BEGIN Excerpted data

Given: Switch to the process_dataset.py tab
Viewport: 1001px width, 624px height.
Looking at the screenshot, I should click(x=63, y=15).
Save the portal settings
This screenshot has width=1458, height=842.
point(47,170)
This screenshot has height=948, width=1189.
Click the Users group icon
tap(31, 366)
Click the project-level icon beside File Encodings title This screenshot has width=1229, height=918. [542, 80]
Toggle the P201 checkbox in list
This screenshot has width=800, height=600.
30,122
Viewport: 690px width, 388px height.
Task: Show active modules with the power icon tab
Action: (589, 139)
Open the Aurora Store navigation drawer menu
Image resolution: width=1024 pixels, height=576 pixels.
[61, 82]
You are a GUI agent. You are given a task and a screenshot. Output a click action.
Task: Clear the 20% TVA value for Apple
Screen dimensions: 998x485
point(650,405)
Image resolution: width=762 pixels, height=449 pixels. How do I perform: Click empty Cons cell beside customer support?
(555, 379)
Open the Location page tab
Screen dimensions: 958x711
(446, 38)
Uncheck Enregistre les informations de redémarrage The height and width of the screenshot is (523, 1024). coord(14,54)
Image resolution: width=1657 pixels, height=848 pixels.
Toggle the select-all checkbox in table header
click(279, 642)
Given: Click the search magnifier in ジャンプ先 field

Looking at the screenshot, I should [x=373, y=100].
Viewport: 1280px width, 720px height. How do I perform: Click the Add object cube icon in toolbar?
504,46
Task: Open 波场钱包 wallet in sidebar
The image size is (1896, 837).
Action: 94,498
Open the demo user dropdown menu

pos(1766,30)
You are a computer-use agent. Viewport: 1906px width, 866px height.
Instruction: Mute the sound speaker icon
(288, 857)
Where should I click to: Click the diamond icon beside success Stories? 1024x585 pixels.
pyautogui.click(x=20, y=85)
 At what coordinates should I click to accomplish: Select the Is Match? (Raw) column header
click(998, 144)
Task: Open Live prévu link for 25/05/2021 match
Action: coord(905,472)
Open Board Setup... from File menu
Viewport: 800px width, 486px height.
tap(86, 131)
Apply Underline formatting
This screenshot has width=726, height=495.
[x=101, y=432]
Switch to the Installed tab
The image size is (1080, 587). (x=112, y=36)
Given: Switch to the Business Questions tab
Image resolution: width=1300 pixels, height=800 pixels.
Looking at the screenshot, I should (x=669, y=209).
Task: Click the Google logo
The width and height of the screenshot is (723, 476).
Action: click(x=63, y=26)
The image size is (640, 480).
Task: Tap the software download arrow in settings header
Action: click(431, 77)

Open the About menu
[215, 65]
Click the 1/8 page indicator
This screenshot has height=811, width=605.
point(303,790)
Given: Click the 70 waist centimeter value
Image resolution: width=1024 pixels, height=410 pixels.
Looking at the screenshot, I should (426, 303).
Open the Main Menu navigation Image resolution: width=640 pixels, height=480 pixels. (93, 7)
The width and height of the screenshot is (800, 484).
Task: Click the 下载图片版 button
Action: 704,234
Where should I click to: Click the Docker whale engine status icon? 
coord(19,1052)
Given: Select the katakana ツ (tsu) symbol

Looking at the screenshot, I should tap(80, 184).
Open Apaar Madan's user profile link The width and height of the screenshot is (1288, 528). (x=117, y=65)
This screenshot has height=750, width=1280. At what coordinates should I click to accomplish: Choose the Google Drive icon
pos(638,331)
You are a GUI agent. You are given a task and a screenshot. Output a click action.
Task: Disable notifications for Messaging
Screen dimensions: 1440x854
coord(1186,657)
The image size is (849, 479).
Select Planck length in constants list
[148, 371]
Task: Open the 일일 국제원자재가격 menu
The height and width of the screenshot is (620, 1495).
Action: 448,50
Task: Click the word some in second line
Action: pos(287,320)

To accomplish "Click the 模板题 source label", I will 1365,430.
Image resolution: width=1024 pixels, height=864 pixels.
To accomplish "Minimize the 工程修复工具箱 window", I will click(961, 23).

END Excerpted data

Those lines of the records that contain the string "value" should be identified and copied.

__Reply__.
Task: Clear the 20% TVA value for Apple
Given: Click the 70 waist centimeter value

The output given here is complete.